Anthropic has identified industrial-scale attempts by three AI labs, DeepSeek, Moonshot, and MiniMax, to illicitly extract capabilities from Claude, Anthropic’s advanced AI system. As per the company post, these campaigns involved roughly 16 million exchanges across 24,000 fraudulent accounts, violating terms of service and regional access restrictions.
The labs used a technique called “distillation,” where a less capable model is trained on the outputs of a stronger model. While distillation is a legitimate AI training method, here it was exploited to shortcut development and acquire high-value capabilities at scale, including agentic reasoning, coding, and tool use.
National Security and Safety Risks
Illicitly distilled models often lack safeguards present in legitimate AI systems, increasing the risk of deployment in malicious or military contexts. These unprotected models could be incorporated into surveillance, disinformation campaigns, or offensive cyber operations. Anthropic emphasizes that distillation attacks undermine export controls and threaten the global competitive edge of U.S. AI research.
Details of the Campaigns
DeepSeek (~150,000 exchanges) focused on reasoning, reinforcement-learning-style grading, and generating censorship-safe alternatives for politically sensitive queries.
Moonshot (~3.4 million exchanges) targeted agentic reasoning, tool use, coding, computer-use agent development, and computer vision, using hundreds of accounts to evade detection.
MiniMax (~13 million exchanges) extracted agentic coding and orchestration capabilities. Anthropic detected the campaign while MiniMax was still actively training its model, giving unprecedented visibility into the full lifecycle of distillation attacks.
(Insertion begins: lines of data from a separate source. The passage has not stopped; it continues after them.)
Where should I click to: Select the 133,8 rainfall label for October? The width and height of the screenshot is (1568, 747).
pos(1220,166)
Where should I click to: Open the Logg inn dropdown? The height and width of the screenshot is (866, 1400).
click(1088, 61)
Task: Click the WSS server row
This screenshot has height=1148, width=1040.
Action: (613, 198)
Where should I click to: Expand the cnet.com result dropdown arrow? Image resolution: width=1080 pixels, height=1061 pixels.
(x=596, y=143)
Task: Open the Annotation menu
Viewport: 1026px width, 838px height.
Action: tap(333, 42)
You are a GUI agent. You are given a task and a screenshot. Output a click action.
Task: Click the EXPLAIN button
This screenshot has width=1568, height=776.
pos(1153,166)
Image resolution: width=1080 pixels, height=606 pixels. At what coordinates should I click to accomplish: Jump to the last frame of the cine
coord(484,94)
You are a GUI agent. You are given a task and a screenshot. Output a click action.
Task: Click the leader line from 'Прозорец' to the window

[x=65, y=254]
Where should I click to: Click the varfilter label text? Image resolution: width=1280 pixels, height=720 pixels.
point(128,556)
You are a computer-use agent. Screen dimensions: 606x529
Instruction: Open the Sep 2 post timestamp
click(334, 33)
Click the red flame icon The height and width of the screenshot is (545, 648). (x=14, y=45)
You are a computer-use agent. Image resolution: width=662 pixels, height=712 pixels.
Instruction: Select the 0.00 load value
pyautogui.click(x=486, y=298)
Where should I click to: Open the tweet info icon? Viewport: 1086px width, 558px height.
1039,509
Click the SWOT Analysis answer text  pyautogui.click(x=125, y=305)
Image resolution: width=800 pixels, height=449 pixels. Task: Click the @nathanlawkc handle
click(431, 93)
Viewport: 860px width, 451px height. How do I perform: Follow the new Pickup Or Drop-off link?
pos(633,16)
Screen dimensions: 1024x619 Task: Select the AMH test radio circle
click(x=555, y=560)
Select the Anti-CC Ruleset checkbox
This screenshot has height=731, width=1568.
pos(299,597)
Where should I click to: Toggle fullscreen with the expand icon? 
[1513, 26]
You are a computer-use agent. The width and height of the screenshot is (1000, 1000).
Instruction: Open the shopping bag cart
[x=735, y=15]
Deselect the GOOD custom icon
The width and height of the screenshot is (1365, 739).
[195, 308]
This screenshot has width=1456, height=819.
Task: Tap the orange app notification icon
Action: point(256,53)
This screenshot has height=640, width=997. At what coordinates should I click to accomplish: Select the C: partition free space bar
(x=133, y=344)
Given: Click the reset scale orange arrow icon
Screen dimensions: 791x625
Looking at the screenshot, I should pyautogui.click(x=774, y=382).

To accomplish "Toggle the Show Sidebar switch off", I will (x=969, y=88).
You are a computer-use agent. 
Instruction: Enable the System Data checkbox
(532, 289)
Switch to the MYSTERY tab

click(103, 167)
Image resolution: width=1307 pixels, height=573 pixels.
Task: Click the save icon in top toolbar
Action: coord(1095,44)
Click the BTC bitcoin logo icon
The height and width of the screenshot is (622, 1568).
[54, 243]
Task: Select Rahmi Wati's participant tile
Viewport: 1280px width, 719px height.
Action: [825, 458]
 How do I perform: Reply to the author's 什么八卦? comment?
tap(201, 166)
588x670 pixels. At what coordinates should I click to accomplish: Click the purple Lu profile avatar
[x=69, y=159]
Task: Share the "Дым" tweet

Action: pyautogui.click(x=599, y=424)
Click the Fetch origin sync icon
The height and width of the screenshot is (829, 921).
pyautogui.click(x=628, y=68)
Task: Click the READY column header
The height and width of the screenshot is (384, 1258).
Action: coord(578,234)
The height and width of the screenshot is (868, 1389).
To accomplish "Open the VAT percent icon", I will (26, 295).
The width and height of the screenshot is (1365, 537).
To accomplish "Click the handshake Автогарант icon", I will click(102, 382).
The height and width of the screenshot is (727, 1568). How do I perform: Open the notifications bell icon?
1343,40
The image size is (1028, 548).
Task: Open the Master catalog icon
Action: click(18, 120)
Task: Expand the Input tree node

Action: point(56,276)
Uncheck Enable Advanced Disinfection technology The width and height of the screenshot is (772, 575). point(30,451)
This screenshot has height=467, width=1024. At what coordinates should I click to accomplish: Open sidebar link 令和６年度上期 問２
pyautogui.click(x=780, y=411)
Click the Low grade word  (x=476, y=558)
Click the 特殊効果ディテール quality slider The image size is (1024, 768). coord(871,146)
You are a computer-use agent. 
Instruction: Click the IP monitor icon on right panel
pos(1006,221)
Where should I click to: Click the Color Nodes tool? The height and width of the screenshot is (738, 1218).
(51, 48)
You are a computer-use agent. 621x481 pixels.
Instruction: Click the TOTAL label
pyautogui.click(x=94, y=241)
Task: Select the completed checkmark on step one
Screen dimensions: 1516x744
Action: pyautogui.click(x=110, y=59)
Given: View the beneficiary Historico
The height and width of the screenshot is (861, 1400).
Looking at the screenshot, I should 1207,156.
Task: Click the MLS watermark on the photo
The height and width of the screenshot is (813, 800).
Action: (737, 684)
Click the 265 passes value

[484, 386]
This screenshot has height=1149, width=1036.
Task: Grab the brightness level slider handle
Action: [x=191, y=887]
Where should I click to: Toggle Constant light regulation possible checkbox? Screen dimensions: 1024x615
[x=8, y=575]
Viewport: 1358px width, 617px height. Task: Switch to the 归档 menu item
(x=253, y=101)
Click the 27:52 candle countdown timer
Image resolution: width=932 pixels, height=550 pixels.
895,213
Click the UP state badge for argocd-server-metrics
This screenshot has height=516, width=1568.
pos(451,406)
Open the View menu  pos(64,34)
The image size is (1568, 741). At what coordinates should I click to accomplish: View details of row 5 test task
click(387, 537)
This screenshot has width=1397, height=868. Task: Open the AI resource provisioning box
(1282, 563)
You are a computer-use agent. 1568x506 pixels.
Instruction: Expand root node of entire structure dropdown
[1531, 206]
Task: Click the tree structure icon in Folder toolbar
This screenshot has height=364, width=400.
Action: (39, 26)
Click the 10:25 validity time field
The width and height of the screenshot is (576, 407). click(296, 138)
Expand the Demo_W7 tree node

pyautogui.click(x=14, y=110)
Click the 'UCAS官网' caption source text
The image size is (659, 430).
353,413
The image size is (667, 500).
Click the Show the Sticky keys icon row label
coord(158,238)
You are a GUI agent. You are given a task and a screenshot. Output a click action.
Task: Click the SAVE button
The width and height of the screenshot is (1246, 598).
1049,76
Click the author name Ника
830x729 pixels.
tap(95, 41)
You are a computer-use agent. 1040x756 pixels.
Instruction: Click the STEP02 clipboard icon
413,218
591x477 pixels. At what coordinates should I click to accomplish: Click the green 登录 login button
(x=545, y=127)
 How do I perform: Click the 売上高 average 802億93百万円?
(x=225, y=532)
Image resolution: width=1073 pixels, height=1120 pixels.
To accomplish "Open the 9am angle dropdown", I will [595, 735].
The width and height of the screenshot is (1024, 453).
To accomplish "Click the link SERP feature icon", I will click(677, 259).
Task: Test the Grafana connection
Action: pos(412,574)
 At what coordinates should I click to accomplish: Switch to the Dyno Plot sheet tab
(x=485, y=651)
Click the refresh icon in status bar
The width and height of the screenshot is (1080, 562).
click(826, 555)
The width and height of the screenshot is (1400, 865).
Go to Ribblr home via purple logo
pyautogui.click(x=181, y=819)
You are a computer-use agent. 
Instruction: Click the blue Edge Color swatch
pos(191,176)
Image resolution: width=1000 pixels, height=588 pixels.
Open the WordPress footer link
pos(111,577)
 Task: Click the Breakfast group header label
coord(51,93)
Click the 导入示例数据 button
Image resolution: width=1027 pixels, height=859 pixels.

How Distillation Attacks Work
Labs circumvent regional restrictions using proxy services and “hydra cluster” architectures—networks of fraudulent accounts that distribute traffic across APIs and cloud platforms. Prompts are carefully crafted and repeated at massive scale to extract specific capabilities, creating training data for unauthorized models.
Anthropic’s Response
Anthropic is strengthening defenses through:
- Detection: Classifiers and behavioral fingerprinting systems to identify patterns of distillation.
- Intelligence sharing: Technical indicators shared with other AI labs, cloud providers, and authorities.
- Access controls: Enhanced verification for educational, research, and startup accounts.
- Countermeasures: Product, API, and model-level safeguards to reduce illicit distillation efficacy.
Anthropic calls for coordinated industry action, combining AI labs, cloud providers, and policymakers to counter the growing threat.
The disclosure underscores the critical importance of AI safety and secure access as frontier models become increasingly powerful and globally sought after.